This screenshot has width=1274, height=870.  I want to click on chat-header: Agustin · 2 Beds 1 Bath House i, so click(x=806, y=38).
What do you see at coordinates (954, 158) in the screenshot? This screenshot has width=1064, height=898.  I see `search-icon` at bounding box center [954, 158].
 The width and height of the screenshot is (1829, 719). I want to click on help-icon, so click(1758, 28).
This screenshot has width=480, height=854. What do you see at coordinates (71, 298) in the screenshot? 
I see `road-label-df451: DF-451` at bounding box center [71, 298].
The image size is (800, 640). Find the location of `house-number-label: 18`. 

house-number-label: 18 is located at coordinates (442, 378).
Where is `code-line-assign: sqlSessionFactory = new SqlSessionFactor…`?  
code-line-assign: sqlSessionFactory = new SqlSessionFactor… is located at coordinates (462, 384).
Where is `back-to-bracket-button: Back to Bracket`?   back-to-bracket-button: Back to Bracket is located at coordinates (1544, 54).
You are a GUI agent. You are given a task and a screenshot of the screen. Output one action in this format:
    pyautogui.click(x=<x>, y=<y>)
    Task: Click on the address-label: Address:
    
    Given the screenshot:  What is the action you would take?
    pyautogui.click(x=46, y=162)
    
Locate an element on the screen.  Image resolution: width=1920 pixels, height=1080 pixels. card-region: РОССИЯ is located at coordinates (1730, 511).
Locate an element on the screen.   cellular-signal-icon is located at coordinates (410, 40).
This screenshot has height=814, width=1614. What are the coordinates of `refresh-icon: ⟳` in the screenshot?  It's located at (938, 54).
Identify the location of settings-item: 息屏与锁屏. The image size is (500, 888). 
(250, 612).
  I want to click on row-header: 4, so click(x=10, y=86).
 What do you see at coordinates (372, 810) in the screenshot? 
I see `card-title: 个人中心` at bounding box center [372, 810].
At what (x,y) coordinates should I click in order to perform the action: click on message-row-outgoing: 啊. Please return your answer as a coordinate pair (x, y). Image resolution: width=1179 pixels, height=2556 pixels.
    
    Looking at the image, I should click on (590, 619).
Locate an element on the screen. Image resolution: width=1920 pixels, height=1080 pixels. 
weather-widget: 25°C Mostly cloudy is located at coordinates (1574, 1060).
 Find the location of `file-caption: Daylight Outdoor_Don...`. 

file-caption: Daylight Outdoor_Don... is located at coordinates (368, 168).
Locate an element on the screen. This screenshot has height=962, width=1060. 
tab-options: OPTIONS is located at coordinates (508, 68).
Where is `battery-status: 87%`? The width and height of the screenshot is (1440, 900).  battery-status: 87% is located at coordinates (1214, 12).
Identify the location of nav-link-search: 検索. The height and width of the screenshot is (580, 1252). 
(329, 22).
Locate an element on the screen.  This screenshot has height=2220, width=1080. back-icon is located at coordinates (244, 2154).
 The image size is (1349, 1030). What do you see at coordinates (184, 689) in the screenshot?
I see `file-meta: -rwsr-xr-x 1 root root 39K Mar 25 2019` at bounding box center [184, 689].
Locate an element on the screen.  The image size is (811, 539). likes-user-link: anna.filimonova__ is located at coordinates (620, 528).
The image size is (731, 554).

• DESCRIPTION OF THE TASK:
Count how many lines of the items above contain the string "link", and give only that number.

• TASK RESULT:
2